Isto podemos chamar de cisnormatividade, pois são recursos de manutenção e normatização da cisgeneridade enquanto performance única e natural de gênero. Também podemos denominar como uma espécie de transfobia ou cissexismo institucional, tendo em vista que são violências cometidas contra um grupo específico de pessoas que compartilham um marcador social da diferença em comum: ser trans.

Ademais, esses casos demonstram como espaços de educação formais reproduzem e produzem hierarquizações e desumanizações: algumas vidas valem mais que outras, algumas existências são mais verídicas e respeitáveis que outras. Será que a cisgeneridade é tão frágil a ponto de promover essa institucionalização da transfobia? Não tenho dúvidas de que sim. A escola realmente tem medo de estudantes trans, porque nossos corpos falam por si frases temerosas à cisgeneridade: gênero é fabricado e fabricável, é fruto de processos sociohistóricos, o que realmente é natural é a diversidade.

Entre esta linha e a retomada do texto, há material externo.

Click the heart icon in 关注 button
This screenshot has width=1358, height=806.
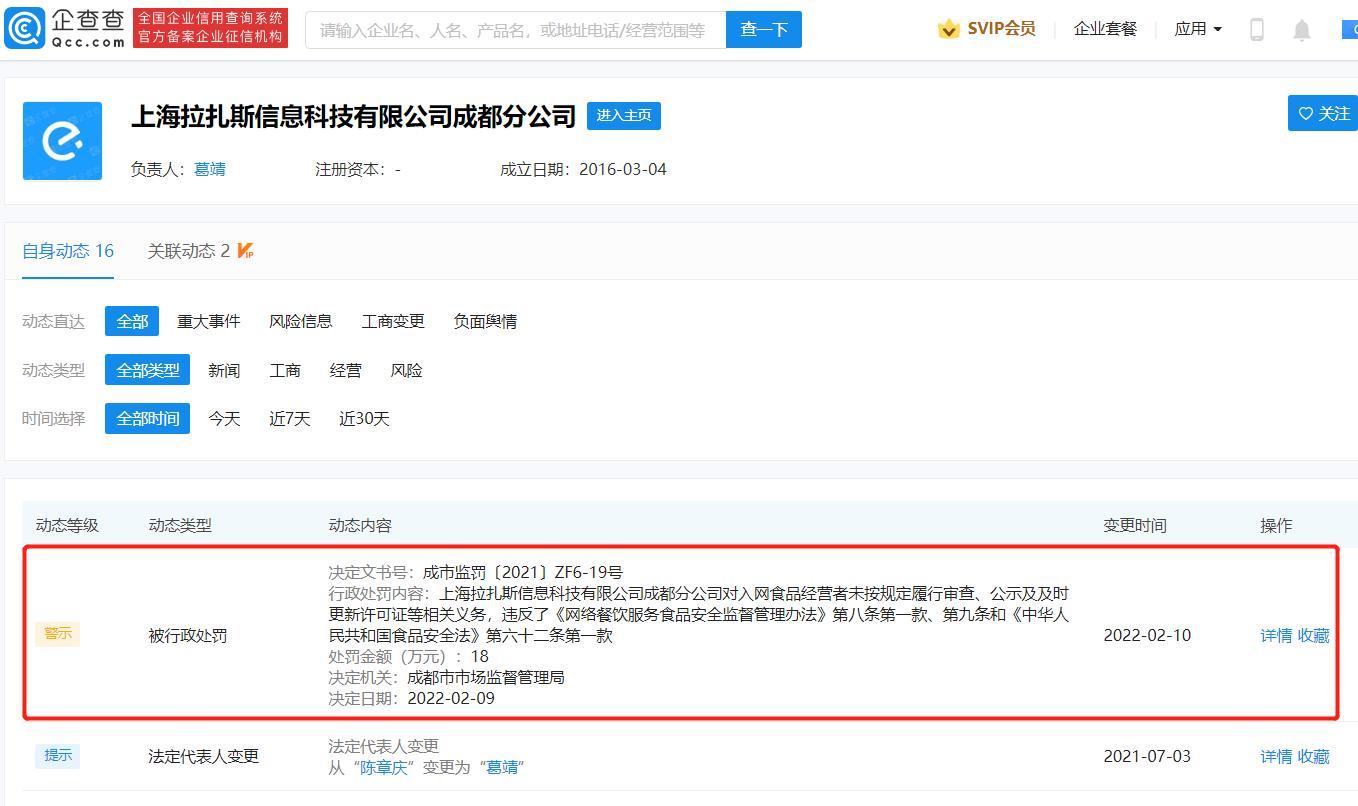pyautogui.click(x=1305, y=113)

Em Corpos que Importam, Judith Butler elucida que a compreensão contemporânea de "humanidade", de quem é "humano", necessita do "inumano" para existir. É nesse lugar que nos encontramos, ou melhor, que tentam nos colocar. Às margens da sociedade, nas ruas, na noite, em não-lugares escondidos o suficiente para manter a falsidade do que é fabricado como natural, porém perto o suficiente para que o pretenso único Eu tenha esse pretenso Outro (que também é Eu) como fundante de si.

Ao meu ver, é dever de tode/a/o e cada educador(a/ie) e professor(a/ie) romper com isso. Afinal, não é a educação um direito humano? Por mais que a cisnormatividade e o cissexismo tentem nos desumanizar, nós somos humanos quer vocês queiram ou não. Estamos aqui, após séculos de tentativas de apagamento promovidos, como elucida Viviane Vergueiro, pelo ciscolonialismo. Seguiremos aqui. Não nos calamos e nem vamos nos calar. Clamamos, reclamamos, lutamos pelos nossos direitos e conquistamos. Transgredimos o cistema.

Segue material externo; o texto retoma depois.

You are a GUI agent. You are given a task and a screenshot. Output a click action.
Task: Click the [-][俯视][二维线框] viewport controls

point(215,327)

Contudo, não basta apenas nós nos comprometermos com esta causa, este comprometimento deve ser coletivo em termos amplos. Retornamos à pergunta: pode a Educação transgredir à cisnormatividade? Iniciativas como o TransENEM revelam que sim, pois apostamos no respeito e no acolhimento, buscamos criar entre nós o que bell hooks denominou comunidade de aprendizado.

Isto só é possível quando reconhecemos as relações de poder nas quais estamos imbricados e buscamos estabelecer vínculos de confiança e afetividade que transgridem hierarquizações e violências naturalizadas. Ações simples como respeitar nome e pronomes de acordo com a identidade de gênero autopercebida e não tornar a ida ao banheiro um empecilho nocivo à saúde destes estudantes são parte disto. Porém, é imprescindível romper com as dicotomias do "normal e anormal", "saudável e doente", "coisa de homem e coisa de mulher". Ademais, educadoras e educadores cis precisam urgentemente ler e escutar pessoas trans, aprender conosco.

Volto a afirmar, não há manual, mas será tão complicado assim reconhecer a humanidade no outro? Por isso, repito, educação é um direito humano. Logo: se pode a Educação transgredir à cisnormatividade? Pode e deve.